About this exercise: Everything in the entries except the pictures should be repeated exactly.

Data for review:

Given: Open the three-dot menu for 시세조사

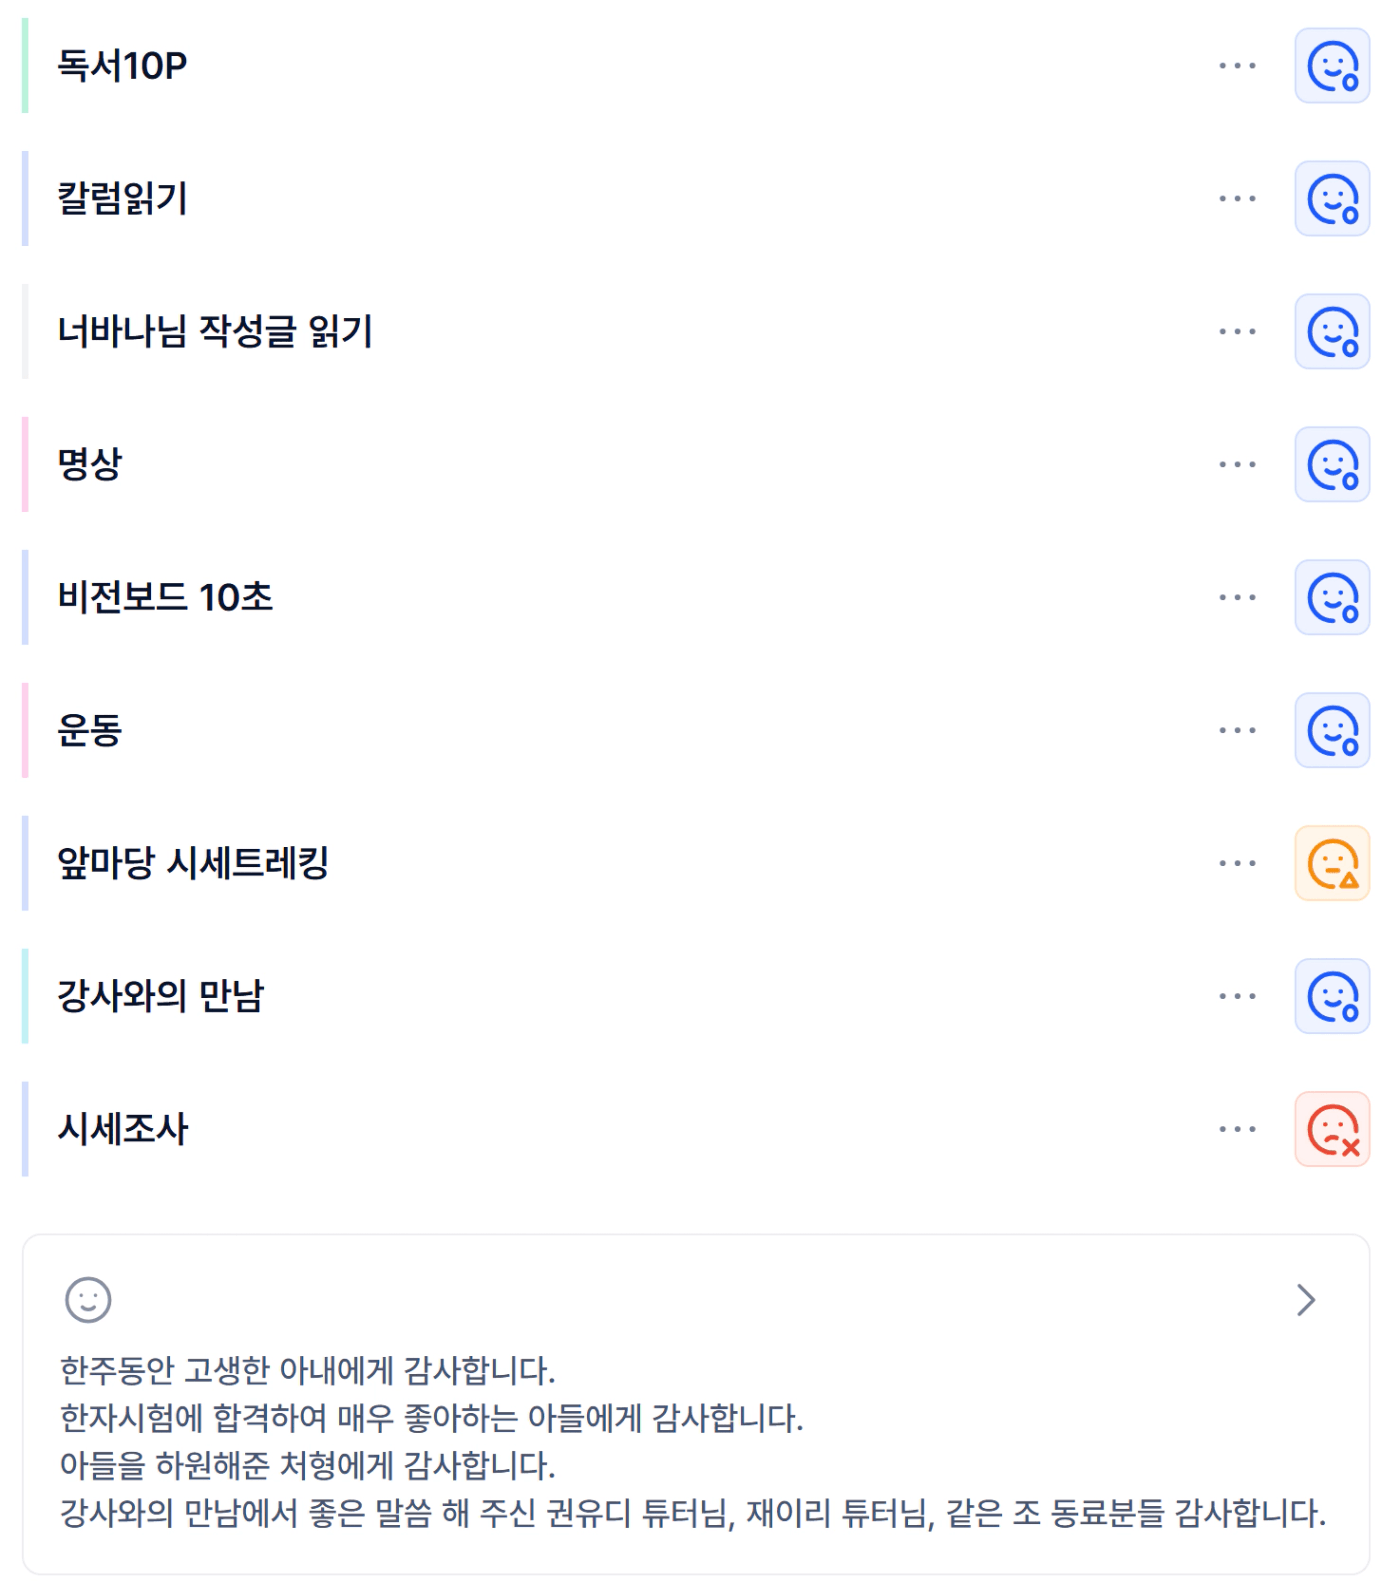Looking at the screenshot, I should (x=1237, y=1129).
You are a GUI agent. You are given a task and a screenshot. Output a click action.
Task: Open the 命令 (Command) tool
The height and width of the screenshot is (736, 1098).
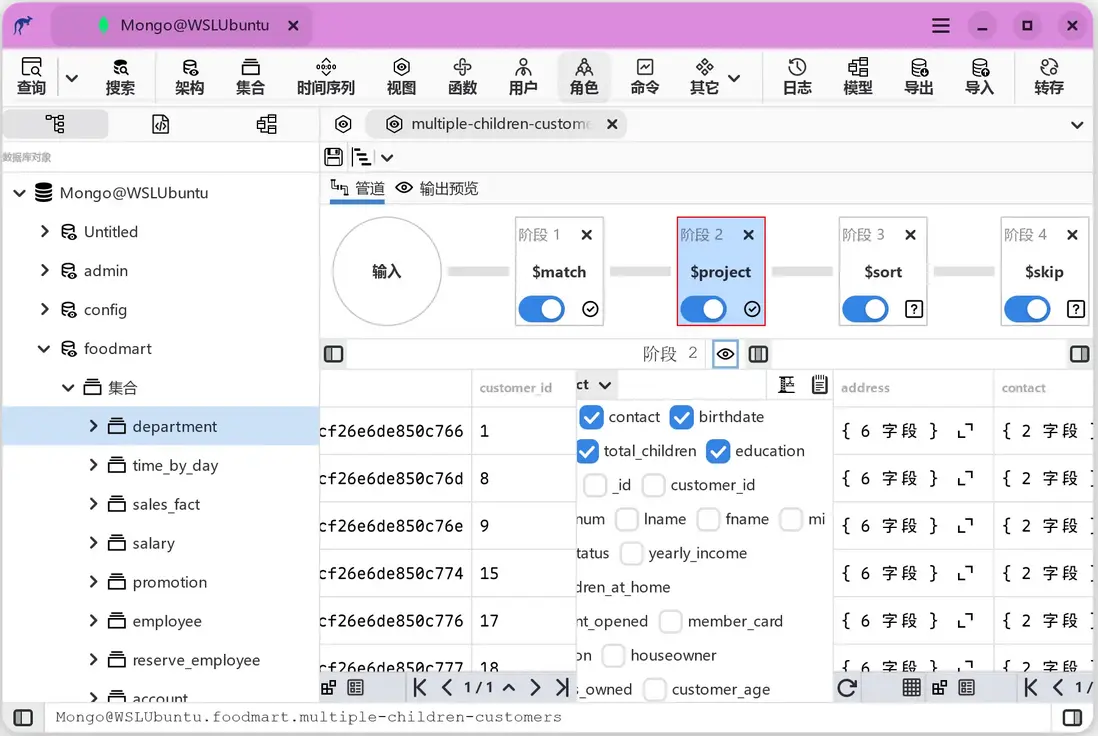(645, 76)
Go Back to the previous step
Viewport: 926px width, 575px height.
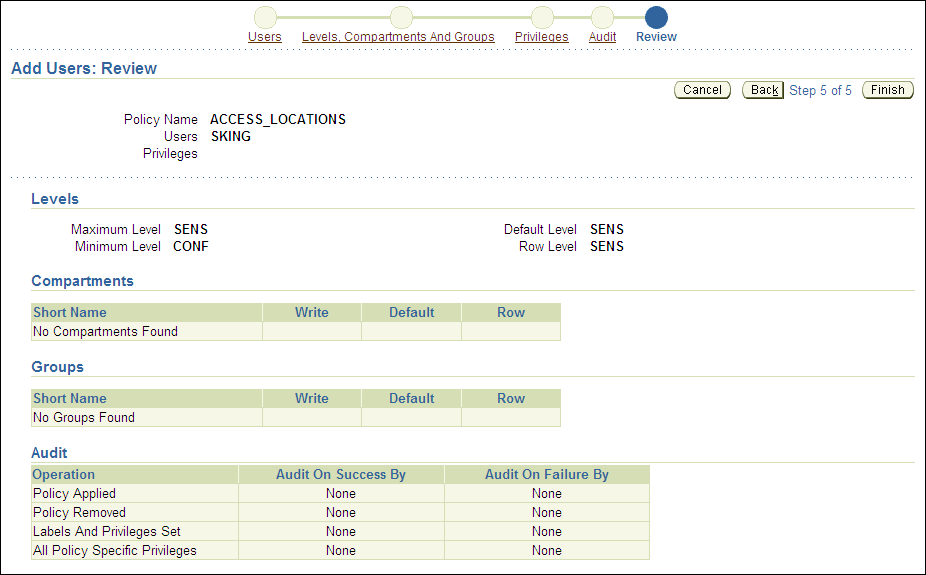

Answer:
Given: Open the three-dot menu for 시세조사

Looking at the screenshot, I should (x=1237, y=1129).
You are a GUI agent. You are given a task and a screenshot. Output a click action.
Task: Open the 命令 (Command) tool
The height and width of the screenshot is (736, 1098).
(645, 76)
Go Back to the previous step
Viewport: 926px width, 575px height.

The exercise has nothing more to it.